::: LISTED ENTRIES :::

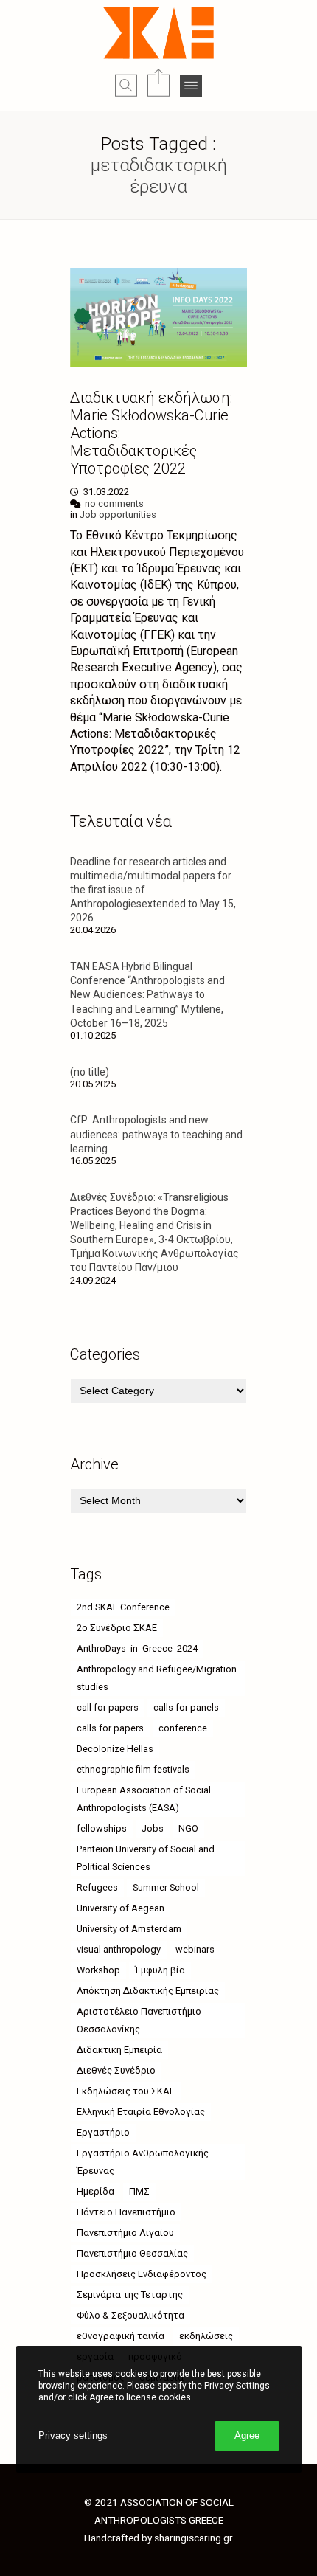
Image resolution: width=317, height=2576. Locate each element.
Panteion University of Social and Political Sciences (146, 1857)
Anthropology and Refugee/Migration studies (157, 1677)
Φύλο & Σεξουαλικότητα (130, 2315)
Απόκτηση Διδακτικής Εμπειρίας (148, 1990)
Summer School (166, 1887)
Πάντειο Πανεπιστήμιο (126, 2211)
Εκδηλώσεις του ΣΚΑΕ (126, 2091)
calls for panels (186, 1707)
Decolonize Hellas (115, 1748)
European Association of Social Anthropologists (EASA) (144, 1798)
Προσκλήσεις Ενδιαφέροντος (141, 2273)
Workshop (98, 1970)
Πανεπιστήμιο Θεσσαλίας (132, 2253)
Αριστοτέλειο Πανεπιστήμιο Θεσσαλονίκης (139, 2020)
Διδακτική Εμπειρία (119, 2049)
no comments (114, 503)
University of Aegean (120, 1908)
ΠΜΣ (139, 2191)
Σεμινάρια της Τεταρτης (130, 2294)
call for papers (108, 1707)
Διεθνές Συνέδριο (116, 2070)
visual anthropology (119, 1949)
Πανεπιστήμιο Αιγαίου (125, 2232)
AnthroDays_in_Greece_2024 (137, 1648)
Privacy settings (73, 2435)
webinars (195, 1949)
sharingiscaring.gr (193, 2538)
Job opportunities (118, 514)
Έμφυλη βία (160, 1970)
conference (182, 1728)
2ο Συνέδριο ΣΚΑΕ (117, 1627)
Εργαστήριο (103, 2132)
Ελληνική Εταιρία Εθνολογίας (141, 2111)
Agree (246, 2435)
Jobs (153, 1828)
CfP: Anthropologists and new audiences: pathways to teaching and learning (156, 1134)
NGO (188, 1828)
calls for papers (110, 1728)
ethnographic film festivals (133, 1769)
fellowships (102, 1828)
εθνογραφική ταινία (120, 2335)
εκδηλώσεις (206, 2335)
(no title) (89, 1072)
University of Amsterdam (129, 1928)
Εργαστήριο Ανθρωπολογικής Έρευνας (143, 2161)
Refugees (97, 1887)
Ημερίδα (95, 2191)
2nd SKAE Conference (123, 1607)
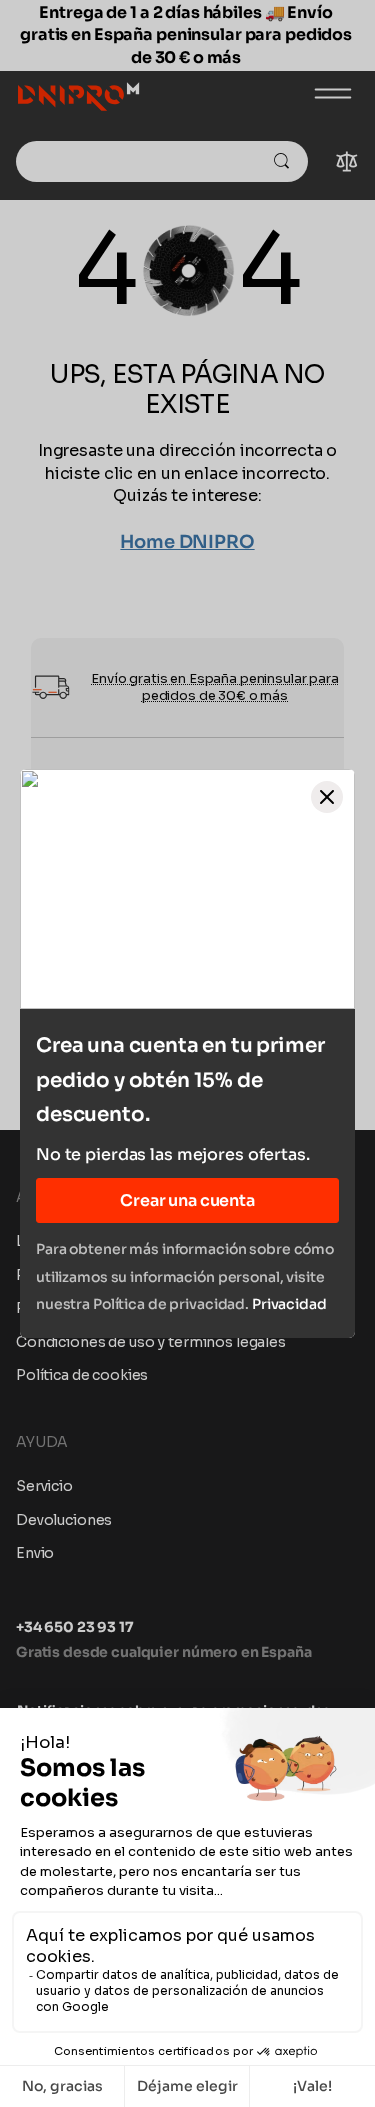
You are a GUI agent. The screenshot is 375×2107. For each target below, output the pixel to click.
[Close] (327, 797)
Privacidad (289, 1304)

:::

Transcribe each entry above character for character, omitting pictures.

● OUTPUT FOR THIS EXERCISE
Image resolution: width=317, height=2576. Locate each element.
Panteion University of Social and Political Sciences (146, 1857)
Anthropology and Refugee/Migration studies (157, 1677)
Φύλο & Σεξουαλικότητα (130, 2315)
Απόκτηση Διδακτικής Εμπειρίας (148, 1990)
Summer School (166, 1887)
Πάντειο Πανεπιστήμιο (126, 2211)
Εκδηλώσεις του ΣΚΑΕ (126, 2091)
calls for panels (186, 1707)
Decolonize Hellas (115, 1748)
European Association of Social Anthropologists (EASA) (144, 1798)
Προσκλήσεις Ενδιαφέροντος (141, 2273)
Workshop (98, 1970)
Πανεπιστήμιο Θεσσαλίας (132, 2253)
Αριστοτέλειο Πανεπιστήμιο Θεσσαλονίκης (139, 2020)
Διδακτική Εμπειρία (119, 2049)
no comments (114, 503)
University of Aegean (120, 1908)
ΠΜΣ (139, 2191)
Σεμινάρια της Τεταρτης (130, 2294)
call for papers (108, 1707)
Διεθνές Συνέδριο (116, 2070)
visual anthropology (119, 1949)
Πανεπιστήμιο Αιγαίου (125, 2232)
AnthroDays_in_Greece_2024 (137, 1648)
Privacy settings (73, 2435)
webinars (195, 1949)
sharingiscaring.gr (193, 2538)
Job opportunities (118, 514)
Έμφυλη βία (160, 1970)
conference (182, 1728)
2ο Συνέδριο ΣΚΑΕ (117, 1627)
Εργαστήριο (103, 2132)
Ελληνική Εταιρία Εθνολογίας (141, 2111)
Agree (246, 2435)
Jobs (153, 1828)
CfP: Anthropologists and new audiences: pathways to teaching and learning (156, 1134)
NGO (188, 1828)
calls for papers (110, 1728)
ethnographic film festivals (133, 1769)
fellowships (102, 1828)
εθνογραφική ταινία (120, 2335)
εκδηλώσεις (206, 2335)
(no title) (89, 1072)
University of Amsterdam (129, 1928)
Εργαστήριο Ανθρωπολογικής Έρευνας (143, 2161)
Refugees (97, 1887)
Ημερίδα (95, 2191)
2nd SKAE Conference (123, 1607)
You are a GUI agent. The screenshot is 375×2107. For each target below, output the pixel to click.
[Close] (327, 797)
Privacidad (289, 1304)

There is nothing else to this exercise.